Some snippets from the survey results:

• Cybersecurity was considered a high priority for senior management in around seven in 10 businesses (72%) and six in 10 charities (60%). While this was broadly consistent with recent years for businesses, charities saw a significant decline compared with 2024/2025 (down from 68% to 60%), driven by low-income charities. Board-level responsibility for cybersecurity sat at 31% of businesses and 30% of charities and continued to be higher in larger businesses (68% of large businesses). Compared with 2024/2025, the proportion of businesses with board level responsibility for cybersecurity increased (from 27%), reversing the longer-term downward pattern seen earlier in the decade. 

• Seeking external information or guidance was reported by 44% of businesses and 31% of charities. This was most common among medium businesses (71%) and small businesses (58%), compared with 41% of micro businesses. For charities, this also reflects a decline compared with 2024/2025, aligning with the wider picture of reduced prioritization in this wave mentioned above.

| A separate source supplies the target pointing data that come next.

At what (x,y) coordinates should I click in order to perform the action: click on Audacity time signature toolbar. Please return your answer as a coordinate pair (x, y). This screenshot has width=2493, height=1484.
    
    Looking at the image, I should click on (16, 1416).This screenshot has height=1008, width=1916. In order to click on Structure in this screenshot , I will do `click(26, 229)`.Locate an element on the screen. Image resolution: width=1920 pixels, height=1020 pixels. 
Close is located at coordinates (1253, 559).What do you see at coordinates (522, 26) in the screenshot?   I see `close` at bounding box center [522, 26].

• The most common individual source of advice was external cybersecurity/IT consultants or providers (27% of businesses and 13% of charities). This was higher among medium (51%) and small businesses (39%) than micro businesses (24%).

• Awareness of government initiatives increased compared with last year, reversing the longer-term decline seen previously: Cyber Aware was recognized by 30% of businesses and 30% of charities, while awareness of 10 Steps was 17% (businesses) and 19% (charities), and Cyber Essentials was 17% (businesses) and 16% (charities).

• The Cyber Governance Code of Practice (launched in April 2025), had been heard of by 16% of charities and businesses. Launched in May 2025, the Software Security Code of Practice was recognized by 22% of businesses and 19% of charities.

• Internal reporting remained the most common response following a breach or attack. Around eight in 10 businesses (81%) and charities (84%) said they informed directors or trustees, and 62% of businesses and 73% of charities said they kept an internal record of the incident. External reporting was less common: among those identifying breaches or attacks, 40% of businesses and 36% of charities reported their most disruptive breach outside their organization.